Starting points for every journalist

Whatever your context, these six starting points apply. Values-aware journalism begins with individual practice – even small shifts matter.

  1. Understand your own values. Identify what matters most to you, and reconnect with why you chose to work in the media. Use the Schwartz values map to identify your five most and five least important values. Notice when your work feels aligned with your values, and when it feels in tension.
  2. Make values-aware framing choices. Where you have editorial freedom – and most journalists have some – notice which values you default to and consider alternatives. Choose language thoughtfully: "residents" rather than "taxpayers", "people affected" rather than "locals caught up in".
  3. Notice patterns. Track which pitches get accepted and rejected. Notice which frames your editors favour. This awareness helps you navigate your context more effectively.
  4. Have strategic conversations. When the moment is right, question defaults with editors. Frame suggestions around strengthening journalistic goals: "I'd like to try leading with what people affected are experiencing – I think that gives readers a fuller and more accurate picture."
  5. Be transparent in whatever ways are within your reach. In your social media bio, newsletter, your 'about' page – name the values that shape your approach. You do not need organisational permission to be honest about your own practice.
  6. Find others. Colleagues in your newsroom or professional network might be wrestling with the same questions – connecting with each other helps.
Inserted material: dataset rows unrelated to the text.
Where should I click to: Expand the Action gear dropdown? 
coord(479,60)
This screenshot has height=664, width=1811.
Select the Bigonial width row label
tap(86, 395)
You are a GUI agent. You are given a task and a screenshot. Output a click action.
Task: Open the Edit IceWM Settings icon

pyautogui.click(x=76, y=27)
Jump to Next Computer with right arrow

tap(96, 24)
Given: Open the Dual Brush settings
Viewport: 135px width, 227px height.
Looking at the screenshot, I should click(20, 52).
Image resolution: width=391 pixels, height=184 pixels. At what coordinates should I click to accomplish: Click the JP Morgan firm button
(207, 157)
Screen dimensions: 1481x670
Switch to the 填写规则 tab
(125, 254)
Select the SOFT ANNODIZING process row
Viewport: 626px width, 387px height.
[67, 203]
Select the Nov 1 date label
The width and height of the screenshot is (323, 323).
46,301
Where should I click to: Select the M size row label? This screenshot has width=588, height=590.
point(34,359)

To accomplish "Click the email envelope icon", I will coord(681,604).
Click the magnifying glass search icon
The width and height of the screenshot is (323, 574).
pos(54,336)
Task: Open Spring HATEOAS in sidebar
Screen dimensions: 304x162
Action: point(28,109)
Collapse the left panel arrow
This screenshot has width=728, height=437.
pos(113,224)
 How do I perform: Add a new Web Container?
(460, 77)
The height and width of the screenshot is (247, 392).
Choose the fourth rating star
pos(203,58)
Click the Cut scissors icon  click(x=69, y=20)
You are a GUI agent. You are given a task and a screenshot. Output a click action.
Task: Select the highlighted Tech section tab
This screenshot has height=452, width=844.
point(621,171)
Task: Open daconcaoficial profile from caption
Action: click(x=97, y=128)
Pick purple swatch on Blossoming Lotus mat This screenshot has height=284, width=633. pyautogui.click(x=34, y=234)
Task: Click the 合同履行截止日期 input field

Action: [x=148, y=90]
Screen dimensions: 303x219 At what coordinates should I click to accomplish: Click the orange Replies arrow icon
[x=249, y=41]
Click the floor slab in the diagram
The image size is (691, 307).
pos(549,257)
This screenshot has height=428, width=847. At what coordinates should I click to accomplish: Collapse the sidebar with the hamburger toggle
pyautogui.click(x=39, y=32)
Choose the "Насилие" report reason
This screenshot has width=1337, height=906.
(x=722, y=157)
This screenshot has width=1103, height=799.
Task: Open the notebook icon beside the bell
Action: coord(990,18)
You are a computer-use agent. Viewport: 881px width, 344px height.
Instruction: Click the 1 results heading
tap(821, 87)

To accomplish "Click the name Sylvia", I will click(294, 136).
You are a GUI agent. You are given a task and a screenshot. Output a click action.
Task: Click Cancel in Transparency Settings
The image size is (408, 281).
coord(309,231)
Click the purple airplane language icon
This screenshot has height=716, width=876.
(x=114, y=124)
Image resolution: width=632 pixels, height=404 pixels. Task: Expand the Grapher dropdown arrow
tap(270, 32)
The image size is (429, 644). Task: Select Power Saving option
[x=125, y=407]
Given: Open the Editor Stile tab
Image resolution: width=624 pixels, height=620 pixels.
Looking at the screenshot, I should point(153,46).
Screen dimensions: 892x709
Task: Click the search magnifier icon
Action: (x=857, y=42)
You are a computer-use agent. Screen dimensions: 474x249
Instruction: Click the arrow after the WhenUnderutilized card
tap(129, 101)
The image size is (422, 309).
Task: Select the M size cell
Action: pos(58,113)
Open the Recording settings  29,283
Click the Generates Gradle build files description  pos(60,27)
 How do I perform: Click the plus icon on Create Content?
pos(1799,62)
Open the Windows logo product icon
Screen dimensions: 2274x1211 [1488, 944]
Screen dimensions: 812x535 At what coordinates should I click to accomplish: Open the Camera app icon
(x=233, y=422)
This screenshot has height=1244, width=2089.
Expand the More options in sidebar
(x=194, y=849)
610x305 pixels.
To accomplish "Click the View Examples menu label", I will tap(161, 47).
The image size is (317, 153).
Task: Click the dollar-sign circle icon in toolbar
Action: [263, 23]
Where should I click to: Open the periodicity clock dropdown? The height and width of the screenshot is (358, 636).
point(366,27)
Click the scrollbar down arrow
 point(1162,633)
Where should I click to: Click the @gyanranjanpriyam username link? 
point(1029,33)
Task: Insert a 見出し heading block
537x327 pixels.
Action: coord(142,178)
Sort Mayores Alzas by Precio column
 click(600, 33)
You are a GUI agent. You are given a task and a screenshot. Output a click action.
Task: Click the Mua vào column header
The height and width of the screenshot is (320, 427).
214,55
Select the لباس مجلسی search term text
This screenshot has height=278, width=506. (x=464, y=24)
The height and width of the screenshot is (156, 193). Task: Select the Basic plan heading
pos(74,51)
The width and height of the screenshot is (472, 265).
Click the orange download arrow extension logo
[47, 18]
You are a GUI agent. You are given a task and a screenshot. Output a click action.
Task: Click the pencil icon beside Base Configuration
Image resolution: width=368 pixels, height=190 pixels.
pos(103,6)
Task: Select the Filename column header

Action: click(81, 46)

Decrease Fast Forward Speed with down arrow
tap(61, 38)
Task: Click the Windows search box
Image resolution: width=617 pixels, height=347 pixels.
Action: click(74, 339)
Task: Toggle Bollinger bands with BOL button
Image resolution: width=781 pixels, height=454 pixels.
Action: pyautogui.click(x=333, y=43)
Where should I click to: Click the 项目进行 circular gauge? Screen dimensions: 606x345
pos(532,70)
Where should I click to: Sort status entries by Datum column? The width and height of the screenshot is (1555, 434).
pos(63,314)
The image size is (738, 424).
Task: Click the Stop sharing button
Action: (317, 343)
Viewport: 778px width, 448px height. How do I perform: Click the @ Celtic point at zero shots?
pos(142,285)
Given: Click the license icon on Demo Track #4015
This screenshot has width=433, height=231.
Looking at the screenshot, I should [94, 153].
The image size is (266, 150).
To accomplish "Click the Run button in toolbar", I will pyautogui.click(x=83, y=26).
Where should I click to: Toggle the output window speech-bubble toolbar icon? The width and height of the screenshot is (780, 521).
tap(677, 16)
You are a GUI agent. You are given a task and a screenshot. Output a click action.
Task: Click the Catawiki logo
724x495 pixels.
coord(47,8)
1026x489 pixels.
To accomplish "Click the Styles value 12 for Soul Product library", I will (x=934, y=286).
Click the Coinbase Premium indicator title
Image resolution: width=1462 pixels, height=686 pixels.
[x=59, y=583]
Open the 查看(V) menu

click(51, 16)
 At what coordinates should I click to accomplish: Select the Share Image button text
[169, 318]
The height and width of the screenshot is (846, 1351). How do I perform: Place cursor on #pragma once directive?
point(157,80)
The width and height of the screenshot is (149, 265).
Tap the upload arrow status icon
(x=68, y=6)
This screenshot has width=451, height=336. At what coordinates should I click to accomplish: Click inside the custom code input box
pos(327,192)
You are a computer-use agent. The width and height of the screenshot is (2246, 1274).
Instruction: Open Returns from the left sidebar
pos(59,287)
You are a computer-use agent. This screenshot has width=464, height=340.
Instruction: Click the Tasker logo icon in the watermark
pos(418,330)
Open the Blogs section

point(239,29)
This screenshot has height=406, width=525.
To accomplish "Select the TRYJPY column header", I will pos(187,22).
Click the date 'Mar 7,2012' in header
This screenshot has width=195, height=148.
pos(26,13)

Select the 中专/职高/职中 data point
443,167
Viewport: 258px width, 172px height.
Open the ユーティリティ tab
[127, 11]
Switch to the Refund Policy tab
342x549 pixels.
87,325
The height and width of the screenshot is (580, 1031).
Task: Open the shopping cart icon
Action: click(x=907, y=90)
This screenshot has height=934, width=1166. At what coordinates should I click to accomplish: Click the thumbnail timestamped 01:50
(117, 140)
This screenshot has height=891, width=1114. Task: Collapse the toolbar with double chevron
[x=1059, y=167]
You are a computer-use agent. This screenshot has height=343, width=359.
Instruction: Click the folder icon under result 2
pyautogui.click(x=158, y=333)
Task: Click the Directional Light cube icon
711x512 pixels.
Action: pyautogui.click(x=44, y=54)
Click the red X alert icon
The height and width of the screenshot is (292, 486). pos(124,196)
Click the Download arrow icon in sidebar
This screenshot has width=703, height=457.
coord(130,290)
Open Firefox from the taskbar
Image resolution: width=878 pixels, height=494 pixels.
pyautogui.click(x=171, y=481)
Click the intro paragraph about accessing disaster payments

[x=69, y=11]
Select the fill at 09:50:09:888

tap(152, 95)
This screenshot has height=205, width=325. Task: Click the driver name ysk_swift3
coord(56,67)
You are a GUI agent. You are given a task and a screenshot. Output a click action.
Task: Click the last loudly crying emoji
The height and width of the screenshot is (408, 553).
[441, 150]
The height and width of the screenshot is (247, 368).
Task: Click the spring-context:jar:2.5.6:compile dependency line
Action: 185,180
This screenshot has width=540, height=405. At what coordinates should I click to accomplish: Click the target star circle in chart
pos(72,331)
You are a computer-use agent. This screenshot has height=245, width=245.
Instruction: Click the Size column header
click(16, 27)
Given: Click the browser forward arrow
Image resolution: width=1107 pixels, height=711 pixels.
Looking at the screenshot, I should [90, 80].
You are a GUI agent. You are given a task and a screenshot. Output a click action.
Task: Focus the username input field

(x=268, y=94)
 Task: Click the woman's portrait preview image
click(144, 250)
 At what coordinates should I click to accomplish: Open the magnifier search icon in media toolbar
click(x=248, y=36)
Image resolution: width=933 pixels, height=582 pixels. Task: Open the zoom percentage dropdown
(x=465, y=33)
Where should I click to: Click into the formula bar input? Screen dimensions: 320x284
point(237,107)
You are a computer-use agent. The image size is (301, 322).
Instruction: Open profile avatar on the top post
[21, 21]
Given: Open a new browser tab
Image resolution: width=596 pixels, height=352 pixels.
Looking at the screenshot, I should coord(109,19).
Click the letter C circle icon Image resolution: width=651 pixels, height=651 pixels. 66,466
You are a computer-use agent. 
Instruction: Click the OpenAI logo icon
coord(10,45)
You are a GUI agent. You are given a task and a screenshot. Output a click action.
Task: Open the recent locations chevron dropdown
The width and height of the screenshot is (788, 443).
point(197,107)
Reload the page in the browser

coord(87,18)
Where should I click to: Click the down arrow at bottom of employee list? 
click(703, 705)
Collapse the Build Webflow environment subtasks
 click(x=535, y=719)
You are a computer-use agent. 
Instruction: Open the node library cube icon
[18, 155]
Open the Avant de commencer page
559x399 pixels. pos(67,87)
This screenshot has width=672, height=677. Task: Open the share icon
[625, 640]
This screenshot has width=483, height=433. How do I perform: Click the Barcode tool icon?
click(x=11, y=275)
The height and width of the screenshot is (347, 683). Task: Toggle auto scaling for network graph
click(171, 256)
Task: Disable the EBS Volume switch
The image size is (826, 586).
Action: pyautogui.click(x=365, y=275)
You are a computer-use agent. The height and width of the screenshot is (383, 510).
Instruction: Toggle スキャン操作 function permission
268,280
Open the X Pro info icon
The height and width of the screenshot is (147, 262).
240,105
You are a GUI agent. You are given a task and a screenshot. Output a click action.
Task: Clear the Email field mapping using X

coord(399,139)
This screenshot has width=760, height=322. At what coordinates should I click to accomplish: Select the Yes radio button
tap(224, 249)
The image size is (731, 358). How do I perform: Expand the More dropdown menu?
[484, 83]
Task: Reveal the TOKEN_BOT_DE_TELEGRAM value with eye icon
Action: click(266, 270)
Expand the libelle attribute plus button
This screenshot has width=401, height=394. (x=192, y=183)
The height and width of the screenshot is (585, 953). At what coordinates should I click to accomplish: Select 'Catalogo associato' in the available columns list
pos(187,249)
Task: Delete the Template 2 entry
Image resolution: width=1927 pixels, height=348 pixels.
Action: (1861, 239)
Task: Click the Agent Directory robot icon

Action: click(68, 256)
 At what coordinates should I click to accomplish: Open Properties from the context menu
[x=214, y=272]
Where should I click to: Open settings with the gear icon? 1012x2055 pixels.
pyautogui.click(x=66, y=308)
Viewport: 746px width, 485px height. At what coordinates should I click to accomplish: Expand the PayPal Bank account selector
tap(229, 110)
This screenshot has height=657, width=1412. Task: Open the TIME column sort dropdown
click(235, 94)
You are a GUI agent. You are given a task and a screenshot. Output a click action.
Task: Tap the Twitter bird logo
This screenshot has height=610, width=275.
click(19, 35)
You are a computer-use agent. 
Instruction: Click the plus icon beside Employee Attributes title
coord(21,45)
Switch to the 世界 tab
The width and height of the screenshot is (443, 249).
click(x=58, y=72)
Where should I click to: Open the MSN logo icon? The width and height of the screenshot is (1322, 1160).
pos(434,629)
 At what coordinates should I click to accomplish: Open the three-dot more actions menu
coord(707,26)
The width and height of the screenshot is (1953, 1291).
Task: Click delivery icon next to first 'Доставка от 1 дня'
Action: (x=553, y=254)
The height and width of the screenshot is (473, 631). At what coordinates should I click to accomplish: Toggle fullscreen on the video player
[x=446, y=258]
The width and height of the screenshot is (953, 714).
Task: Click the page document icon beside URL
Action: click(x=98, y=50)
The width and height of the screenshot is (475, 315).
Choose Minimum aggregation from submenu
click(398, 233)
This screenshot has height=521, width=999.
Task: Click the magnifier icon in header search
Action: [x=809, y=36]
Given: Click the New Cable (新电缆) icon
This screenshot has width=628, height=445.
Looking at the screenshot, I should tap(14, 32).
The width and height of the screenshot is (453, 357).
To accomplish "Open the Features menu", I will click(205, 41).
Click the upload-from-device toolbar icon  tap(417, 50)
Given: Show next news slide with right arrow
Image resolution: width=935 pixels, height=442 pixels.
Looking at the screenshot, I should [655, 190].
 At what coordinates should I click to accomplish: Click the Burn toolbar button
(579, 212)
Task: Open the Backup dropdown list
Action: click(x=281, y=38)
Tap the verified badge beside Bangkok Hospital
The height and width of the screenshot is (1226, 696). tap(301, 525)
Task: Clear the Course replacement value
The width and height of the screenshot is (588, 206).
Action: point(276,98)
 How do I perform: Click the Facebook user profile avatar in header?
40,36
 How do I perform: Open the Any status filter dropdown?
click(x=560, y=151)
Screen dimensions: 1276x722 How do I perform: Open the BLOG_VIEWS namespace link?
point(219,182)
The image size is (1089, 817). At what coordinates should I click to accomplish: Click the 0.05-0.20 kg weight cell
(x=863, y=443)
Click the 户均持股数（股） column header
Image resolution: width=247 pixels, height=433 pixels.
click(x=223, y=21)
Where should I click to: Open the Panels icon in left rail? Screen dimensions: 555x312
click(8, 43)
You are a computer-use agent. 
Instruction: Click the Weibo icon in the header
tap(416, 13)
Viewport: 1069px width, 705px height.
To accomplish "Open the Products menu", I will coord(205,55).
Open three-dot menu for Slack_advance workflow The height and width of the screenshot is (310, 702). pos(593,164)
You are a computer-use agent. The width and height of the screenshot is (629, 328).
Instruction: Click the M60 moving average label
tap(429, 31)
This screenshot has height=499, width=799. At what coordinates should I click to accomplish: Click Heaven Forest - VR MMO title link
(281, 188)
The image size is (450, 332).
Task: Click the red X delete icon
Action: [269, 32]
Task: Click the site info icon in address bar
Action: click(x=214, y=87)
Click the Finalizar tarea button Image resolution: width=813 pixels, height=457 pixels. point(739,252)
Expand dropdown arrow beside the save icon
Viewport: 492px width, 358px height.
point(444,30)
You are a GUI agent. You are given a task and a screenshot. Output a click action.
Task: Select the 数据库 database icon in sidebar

For independent, public-interest and reader-funded outlets

Where ownership, organisational purpose and staff values align, the full framework becomes available. In addition to the starting points above:

You can move through all three stages

This includes reader-supported media, public-interest journalism, outlets with mission-aligned ownership, community media and non-profit journalism. Your context makes the full framework accessible.

For journalists in commercially driven organisations

You face real structural constraints. You cannot change ownership interests or editorial culture on your own. But you have agency within your sphere of influence.

Work within your sphere

The starting points above apply in full. You may not be able to shift organisational values, but you still have agency in how you approach individual stories, source communities and frame your own practice.

For those working for structural change

If your work focuses on changing media ownership models, advocating for public funding reform, or building alternative media infrastructure, this toolkit is most relevant at an organisational level.

The case for structural reform

The core arguments embedded in this toolkit – that journalism shapes culture, that the current emphasis on extrinsic values causes measurable social harm, and that there is an audience for journalism that better reflects what most people care about – also support the case for structural reform.

Contact Common Cause Foundation if you would like to connect with others working on structural change in UK media. We can connect you with the broader values movement, and with researchers and advocates working on media reform.

For editors and newsroom leaders

You have genuine power to shift culture – often within constraints, but significantly nonetheless. You shape what gets covered, how it is framed and whose voices are centred.